* _PROBLEM TO WORK ON_
In the records below, find each line with the word "badge" and copy it.

*** SOURCE DATA ***

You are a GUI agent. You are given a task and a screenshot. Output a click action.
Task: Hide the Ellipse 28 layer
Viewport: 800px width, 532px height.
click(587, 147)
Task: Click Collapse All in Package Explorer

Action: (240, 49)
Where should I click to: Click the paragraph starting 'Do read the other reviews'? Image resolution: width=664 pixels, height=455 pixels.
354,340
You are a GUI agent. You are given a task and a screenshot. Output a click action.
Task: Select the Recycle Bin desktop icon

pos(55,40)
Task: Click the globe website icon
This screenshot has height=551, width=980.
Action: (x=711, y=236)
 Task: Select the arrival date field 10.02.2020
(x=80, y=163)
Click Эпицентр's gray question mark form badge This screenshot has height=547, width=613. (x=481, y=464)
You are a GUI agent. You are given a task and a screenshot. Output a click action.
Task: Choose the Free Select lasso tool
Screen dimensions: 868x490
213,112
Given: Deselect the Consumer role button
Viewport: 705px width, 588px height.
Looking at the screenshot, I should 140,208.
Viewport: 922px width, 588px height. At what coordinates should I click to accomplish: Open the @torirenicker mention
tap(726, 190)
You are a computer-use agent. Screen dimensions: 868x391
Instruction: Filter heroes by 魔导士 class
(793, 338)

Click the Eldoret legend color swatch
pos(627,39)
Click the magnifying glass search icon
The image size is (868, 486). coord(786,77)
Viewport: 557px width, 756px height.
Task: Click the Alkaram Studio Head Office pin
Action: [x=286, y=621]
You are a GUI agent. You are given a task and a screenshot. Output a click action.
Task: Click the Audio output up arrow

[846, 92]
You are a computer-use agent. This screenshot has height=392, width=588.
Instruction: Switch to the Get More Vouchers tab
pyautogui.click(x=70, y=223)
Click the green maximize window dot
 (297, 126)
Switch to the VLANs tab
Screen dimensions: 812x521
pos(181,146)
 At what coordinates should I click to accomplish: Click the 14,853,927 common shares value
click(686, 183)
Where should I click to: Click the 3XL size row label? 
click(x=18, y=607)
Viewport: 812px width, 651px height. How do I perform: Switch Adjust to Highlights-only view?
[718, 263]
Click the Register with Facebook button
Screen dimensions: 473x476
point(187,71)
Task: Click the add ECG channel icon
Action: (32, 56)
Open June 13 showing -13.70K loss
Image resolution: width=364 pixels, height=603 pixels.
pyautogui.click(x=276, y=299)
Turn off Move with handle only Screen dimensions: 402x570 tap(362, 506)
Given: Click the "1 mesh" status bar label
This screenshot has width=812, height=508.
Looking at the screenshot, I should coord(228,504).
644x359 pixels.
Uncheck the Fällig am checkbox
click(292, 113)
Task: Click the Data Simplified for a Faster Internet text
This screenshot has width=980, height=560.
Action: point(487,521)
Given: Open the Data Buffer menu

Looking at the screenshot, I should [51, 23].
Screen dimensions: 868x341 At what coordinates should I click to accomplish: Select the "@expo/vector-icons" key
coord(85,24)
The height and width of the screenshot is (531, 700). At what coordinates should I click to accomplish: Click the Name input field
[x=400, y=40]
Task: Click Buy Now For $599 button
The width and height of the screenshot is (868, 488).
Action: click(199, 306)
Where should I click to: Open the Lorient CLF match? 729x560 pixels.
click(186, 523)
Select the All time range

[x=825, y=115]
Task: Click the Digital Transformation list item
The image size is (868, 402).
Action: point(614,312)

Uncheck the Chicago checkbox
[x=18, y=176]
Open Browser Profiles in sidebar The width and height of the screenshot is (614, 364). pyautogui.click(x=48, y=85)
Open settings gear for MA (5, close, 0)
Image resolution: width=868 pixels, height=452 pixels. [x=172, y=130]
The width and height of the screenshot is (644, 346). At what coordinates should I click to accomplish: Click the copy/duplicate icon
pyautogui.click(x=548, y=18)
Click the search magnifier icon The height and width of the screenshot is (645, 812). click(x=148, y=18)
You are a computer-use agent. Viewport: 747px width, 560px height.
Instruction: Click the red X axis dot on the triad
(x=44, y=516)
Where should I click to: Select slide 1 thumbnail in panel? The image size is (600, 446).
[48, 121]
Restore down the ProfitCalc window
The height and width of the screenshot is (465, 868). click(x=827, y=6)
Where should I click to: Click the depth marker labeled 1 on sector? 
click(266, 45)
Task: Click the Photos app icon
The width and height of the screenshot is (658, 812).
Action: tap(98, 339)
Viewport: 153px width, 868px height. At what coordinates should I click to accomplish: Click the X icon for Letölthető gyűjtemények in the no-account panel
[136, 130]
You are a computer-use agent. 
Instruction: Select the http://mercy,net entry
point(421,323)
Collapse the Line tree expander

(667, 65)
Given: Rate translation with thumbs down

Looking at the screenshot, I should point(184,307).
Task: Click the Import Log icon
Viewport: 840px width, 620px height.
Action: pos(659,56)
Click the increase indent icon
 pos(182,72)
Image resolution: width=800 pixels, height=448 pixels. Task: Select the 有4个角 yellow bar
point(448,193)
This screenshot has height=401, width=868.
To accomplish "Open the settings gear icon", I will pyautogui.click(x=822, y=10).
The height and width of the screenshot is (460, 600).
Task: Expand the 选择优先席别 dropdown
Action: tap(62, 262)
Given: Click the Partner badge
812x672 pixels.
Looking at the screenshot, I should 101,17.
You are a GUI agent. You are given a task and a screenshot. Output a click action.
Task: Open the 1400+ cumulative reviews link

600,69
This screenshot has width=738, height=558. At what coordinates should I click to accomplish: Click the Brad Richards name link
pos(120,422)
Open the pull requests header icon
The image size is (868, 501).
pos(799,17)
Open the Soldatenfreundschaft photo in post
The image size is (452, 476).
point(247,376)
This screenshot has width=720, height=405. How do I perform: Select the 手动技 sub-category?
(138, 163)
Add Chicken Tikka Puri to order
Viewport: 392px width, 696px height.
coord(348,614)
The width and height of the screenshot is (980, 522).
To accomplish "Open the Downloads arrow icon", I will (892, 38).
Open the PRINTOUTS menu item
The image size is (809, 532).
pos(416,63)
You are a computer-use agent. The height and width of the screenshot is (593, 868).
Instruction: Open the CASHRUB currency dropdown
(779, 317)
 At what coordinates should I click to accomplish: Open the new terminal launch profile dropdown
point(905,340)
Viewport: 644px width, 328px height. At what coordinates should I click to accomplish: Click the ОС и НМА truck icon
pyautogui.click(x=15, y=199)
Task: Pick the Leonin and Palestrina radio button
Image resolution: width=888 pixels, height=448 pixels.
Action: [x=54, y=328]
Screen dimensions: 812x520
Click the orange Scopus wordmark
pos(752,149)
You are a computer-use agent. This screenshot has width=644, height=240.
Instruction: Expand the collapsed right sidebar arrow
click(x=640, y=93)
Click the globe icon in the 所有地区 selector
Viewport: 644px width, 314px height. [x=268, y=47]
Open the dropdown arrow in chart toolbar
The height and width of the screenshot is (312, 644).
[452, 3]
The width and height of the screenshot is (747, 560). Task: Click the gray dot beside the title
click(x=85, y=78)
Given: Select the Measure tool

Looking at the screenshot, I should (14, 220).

*** End of SOURCE DATA ***

* _TASK RESPONSE_
Click Эпицентр's gray question mark form badge This screenshot has height=547, width=613. (x=481, y=464)
Given: Click the Partner badge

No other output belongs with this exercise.